Carrots and Sticks: Why Does Public Procurement Live in Fear?

This post, written by Tim Laseter, originally appeared on Public Spend Forum.

Ongoing efforts to bring commercial practices such as strategic sourcing to the world of federal procurement face many challenges. Many assume the answer lies in reform of the 2,000-plus page Federal Acquisition Regulation, commonly known as “the FAR.” The best acquisition professionals recognize the bureaucracy inherent in the FAR. They operate under the assumption that commercial practices can be applied as long as the FAR does not explicitly disallow them. Unfortunately, many contract administrators have been trained to operate under the assumption that an approach must be explicitly described in the FAR to be allowed. We may simply dismiss this narrow interpretation of the FAR as the inevitable result of bureaucratic thinking. But, a look at the contrasting incentive structures in the commercial world versus the government suggests that such tunnel vision is a rational response to burdensome legislative oversight.

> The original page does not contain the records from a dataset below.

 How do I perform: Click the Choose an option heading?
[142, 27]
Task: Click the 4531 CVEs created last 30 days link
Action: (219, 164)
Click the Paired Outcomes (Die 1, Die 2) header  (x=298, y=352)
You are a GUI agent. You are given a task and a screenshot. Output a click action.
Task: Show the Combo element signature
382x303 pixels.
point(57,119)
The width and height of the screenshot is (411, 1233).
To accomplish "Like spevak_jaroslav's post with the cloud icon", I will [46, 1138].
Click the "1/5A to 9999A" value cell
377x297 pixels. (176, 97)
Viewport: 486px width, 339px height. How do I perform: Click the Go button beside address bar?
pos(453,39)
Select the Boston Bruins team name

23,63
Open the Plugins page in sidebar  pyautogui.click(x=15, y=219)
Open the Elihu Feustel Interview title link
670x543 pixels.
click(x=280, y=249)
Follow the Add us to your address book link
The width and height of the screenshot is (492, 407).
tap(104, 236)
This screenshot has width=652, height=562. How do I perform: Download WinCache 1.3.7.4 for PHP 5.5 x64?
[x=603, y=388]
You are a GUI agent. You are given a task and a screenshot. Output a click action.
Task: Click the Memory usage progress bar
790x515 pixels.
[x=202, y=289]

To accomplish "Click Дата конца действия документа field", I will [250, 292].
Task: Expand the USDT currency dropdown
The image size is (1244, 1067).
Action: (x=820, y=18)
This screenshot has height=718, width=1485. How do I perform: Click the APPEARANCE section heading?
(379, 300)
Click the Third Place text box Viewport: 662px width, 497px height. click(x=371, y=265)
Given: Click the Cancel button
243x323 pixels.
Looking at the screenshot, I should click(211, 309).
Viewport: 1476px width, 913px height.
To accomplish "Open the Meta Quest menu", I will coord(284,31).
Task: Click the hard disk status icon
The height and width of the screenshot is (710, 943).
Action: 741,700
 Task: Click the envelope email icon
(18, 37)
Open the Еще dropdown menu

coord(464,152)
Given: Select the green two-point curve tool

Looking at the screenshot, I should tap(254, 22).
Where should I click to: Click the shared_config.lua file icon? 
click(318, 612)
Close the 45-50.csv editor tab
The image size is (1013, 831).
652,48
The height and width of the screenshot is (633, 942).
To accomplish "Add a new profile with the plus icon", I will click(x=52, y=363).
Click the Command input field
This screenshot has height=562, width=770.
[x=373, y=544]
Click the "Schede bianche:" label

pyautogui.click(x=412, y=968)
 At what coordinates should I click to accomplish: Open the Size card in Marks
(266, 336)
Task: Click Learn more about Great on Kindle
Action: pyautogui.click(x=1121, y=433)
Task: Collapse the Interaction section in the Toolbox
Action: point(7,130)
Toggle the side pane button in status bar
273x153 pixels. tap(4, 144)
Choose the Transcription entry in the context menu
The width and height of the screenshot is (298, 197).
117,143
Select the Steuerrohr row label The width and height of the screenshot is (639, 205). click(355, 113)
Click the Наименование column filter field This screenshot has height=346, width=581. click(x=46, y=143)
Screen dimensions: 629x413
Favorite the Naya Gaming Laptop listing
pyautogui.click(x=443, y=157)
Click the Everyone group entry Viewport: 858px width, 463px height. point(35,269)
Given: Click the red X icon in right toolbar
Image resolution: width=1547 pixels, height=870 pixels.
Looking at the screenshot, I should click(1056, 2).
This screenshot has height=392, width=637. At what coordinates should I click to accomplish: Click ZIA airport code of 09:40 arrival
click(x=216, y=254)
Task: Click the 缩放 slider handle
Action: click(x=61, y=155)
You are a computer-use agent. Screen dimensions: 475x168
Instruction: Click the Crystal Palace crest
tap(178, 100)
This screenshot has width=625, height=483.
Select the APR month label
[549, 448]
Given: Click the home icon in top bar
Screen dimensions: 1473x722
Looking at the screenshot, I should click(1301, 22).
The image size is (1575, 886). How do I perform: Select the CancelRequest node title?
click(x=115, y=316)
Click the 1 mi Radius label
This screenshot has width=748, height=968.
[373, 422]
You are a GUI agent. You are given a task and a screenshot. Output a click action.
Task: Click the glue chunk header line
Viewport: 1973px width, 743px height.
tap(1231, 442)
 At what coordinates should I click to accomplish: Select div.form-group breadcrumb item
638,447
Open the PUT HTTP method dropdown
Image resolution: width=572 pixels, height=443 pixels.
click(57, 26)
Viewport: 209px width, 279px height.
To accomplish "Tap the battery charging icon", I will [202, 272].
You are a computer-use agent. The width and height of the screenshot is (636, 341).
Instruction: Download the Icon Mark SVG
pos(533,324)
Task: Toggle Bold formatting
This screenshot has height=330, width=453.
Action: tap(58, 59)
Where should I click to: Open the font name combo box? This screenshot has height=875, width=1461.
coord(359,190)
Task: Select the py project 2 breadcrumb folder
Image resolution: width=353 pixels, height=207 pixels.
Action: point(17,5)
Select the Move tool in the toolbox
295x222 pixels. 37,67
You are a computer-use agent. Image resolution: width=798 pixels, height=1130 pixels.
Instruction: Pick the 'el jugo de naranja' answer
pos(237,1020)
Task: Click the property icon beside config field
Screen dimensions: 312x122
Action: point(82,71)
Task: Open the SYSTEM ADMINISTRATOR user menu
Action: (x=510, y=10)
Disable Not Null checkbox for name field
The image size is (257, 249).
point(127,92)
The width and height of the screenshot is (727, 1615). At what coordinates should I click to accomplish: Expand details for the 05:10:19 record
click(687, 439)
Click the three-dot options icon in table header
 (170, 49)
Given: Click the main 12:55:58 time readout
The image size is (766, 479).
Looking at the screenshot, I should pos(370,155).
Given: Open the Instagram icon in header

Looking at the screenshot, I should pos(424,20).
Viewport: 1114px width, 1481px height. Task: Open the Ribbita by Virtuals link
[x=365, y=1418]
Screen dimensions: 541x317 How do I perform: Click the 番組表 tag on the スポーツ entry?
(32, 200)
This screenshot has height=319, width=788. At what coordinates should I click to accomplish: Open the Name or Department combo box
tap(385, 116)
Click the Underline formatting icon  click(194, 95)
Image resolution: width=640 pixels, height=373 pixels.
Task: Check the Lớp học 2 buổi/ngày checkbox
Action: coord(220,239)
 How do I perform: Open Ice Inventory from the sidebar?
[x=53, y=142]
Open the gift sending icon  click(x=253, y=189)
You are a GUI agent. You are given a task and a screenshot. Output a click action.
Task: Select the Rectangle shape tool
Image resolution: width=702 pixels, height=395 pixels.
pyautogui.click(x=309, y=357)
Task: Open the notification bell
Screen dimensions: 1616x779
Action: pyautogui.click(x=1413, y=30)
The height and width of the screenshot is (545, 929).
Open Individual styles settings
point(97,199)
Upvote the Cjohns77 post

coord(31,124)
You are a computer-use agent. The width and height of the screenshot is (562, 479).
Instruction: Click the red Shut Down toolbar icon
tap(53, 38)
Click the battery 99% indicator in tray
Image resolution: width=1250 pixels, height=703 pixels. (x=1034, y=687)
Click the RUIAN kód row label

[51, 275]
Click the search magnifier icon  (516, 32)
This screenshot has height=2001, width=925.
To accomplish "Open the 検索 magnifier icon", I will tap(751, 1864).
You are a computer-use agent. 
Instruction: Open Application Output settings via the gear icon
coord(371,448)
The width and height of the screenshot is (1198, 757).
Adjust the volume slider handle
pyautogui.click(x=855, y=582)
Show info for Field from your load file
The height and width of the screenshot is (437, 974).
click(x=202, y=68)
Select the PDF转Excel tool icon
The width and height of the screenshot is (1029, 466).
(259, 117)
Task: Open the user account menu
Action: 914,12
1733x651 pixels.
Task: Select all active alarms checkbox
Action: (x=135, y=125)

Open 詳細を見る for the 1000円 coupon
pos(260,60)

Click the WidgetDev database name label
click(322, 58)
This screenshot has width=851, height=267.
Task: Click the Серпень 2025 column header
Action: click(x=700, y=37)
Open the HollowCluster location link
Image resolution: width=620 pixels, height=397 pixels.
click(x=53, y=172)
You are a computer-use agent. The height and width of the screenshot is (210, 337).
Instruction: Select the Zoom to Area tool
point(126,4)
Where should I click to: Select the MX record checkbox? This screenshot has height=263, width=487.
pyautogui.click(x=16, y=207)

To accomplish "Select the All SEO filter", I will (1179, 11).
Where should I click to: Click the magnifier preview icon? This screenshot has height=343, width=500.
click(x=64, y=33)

A procurement professional in the commercial word faces the traditional combination of carrots and sticks of business: salary, bonuses, career progression, and job security. The most recent annual survey of the 40,000 members of the Institute of Supply Management documented an average salary of $102,218, with 63% of respondents earning bonuses that averaged 20 percent. And the field offers great career progression as top companies use procurement as a training ground for high potential candidates, and business schools continue to see expanded enrollments for supply chain specialties.

Federal procurement offers a less compelling story. Positively, the Federal Government has more than 25,000 contracting officers responsible for spending $400 billion per year. The Federal Government has been hiring acquisition professionals as many long-time employees reach retirement age. Lower risk of losing a job once hired may also be an attraction: Federal employment attrition tends to run at a rate less than half of the overall economy. The government environment, however, offers far more sticks than carrots. A buyer in the commercial world will be fired for incompetency or dishonesty, but a federal worker faces the additional risk of civil and criminal legal suits, so much so than many procurement professionals buy federal employee liability insurance. Such insurance covers, for example, the personal legal fees for a conflict of interest complaint filed by a contractor who loses a competitive award which can be found valid without proving wrongful intent. Commercial suppliers present no such threat so commercial buyers have no such need.